→ Short task
Rewrite these lines with "dropdown" changed to "menu" and everything else unchanged. Omit the pictures.

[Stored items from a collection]
● ● ● ● ●

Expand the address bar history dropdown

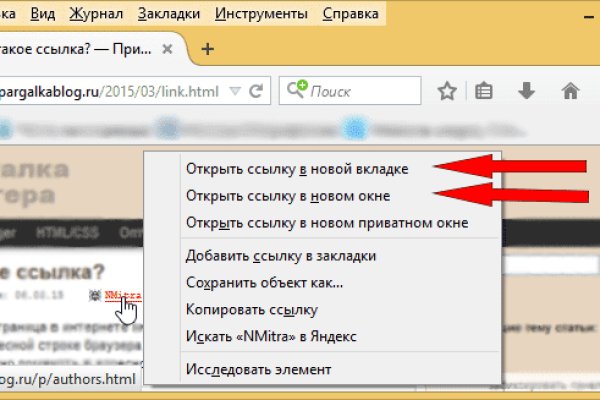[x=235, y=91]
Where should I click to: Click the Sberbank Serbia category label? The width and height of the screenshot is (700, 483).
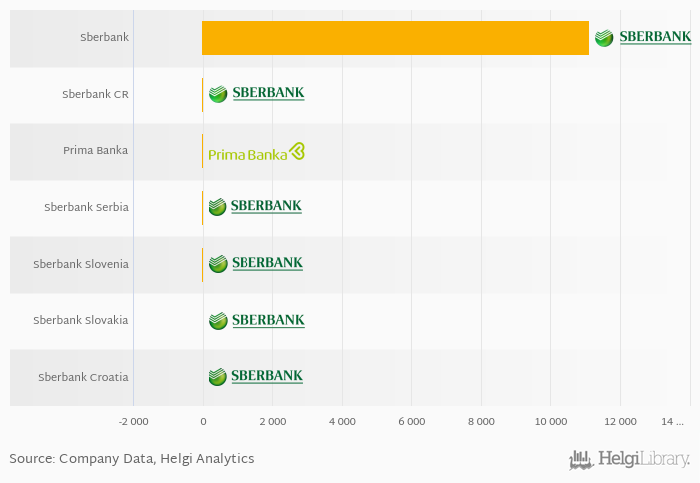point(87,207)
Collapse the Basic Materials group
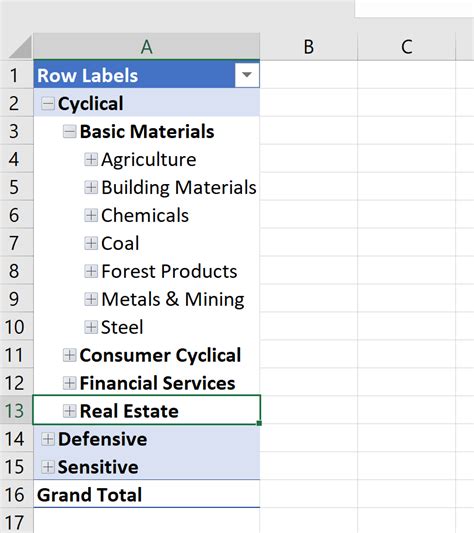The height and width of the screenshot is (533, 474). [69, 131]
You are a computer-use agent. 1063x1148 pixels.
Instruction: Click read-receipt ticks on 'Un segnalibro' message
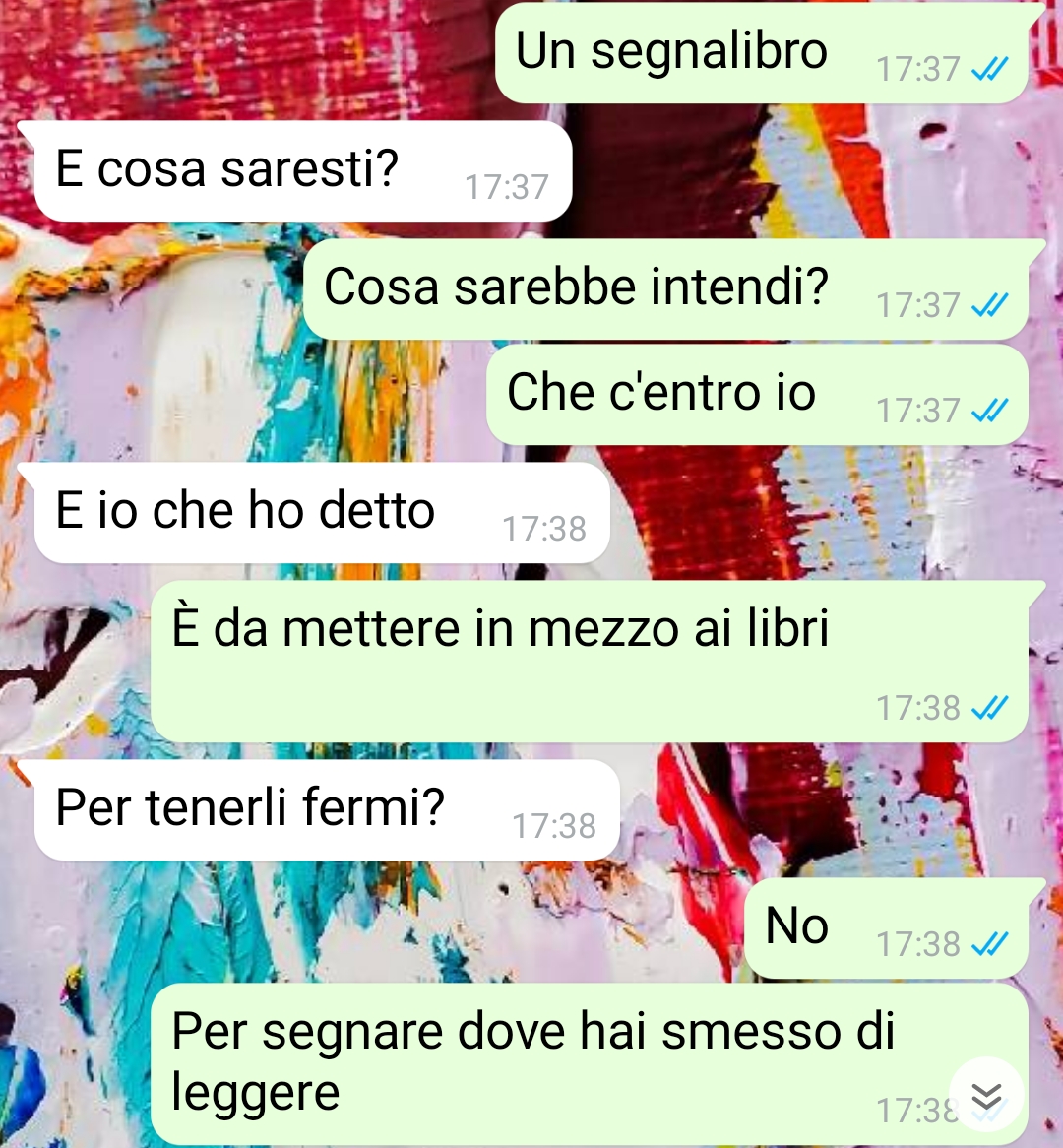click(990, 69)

● ● ● ● ●

→ Solution to this task
Expand the address bar history menu

[x=235, y=91]
Where should I click to: Click the Sberbank Serbia category label? The width and height of the screenshot is (700, 483).
point(87,207)
Collapse the Basic Materials group
The height and width of the screenshot is (533, 474). [69, 131]
You are a computer-use agent. 1063x1148 pixels.
Instruction: Click read-receipt ticks on 'Un segnalibro' message
click(990, 69)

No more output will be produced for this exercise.